Bitmap Scan Performance

I have a large report table. The heap raster scan step takes more than 5 seconds.

Is there something I can do? I add columns to the table, does updating the index that it uses help?

I combine and summarize the data, so I do not return 500K records to the client. I am using postgres 9.1.
Here is the explanation:

Bitmap Heap Scan on foo_table (cost=24747.45..1339408.81 rows=473986 width=116) (actual time=422.210..5918.037 rows=495747 loops=1) Recheck Cond: ((foo_id = 72) AND (date >= '2013-04-04 00:00:00'::timestamp without time zone) AND (date <= '2013-05-05 00:00:00'::timestamp without time zone)) Filter: ((foo)::text = 'foooooo'::text) -> Bitmap Index Scan on foo_table_idx (cost=0.00..24628.96 rows=573023 width=0) (actual time=341.269..341.269 rows=723918 loops=1) 

Query:

 explain analyze SELECT CAST(date as date) AS date, foo_id, .... from foo_table where foo_id = 72 and date >= '2013-04-04' and date <= '2013-05-05' and foo = 'foooooo' Index def: Index "public.foo_table_idx" Column | Type -------------+----------------------------- foo_id | bigint date | timestamp without time zone btree, for table "public.external_channel_report" 

Table:
foo is a text field with 4 different values.
foo_id bigint with current 10K different values.

+1
sql indexing postgresql postgresql-performance
source share
2 answers

Create a composite index on (foo_id, foo, date) (in that order).

Please note: if you select 500k records (and return them to all the client), this can take a lot of time.

Are you sure that you need all 500k records on the client (and not some aggregate or LIMIT )?

+3
source share

Reply to comment

Do I need where the columns are in the same index order?

The order of expressions in the WHERE completely irrelevant ; SQL is not a procedural language.

Correct mistakes

The timestamp column should not be called a "date" for several reasons.
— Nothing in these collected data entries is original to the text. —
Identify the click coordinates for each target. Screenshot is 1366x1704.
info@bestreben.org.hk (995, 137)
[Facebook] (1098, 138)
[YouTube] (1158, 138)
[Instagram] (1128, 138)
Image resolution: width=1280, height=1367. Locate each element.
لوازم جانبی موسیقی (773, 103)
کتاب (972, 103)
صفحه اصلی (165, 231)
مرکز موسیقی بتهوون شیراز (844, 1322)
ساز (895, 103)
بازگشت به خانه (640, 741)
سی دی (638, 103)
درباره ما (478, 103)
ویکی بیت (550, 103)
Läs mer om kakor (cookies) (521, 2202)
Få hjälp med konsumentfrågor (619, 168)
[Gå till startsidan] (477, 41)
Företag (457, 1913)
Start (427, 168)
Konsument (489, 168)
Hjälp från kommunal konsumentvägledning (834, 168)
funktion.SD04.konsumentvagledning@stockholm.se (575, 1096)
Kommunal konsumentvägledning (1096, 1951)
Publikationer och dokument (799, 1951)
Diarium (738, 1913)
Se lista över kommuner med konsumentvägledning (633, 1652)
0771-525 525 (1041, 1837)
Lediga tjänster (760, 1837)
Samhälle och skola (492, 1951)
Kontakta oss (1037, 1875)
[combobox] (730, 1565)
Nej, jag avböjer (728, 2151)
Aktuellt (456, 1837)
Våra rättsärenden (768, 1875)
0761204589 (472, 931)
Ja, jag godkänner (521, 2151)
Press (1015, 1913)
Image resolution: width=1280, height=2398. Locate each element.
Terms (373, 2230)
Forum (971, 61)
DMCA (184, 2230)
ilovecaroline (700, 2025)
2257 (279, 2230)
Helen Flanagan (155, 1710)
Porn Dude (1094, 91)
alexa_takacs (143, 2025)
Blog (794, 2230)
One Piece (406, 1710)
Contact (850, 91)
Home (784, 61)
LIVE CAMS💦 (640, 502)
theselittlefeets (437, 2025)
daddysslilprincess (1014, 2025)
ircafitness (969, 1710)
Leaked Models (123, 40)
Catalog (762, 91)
Obviously, this is a timestamp , not a date . But more importantly, date is a reserved word in all SQL standards and a type and function name in Postgres and should not be used as an identifier.

You must provide the correct information with your question, including a full definition of the table and final information on existing indexes. It might be nice for me to start by reading the index chapter in the manual .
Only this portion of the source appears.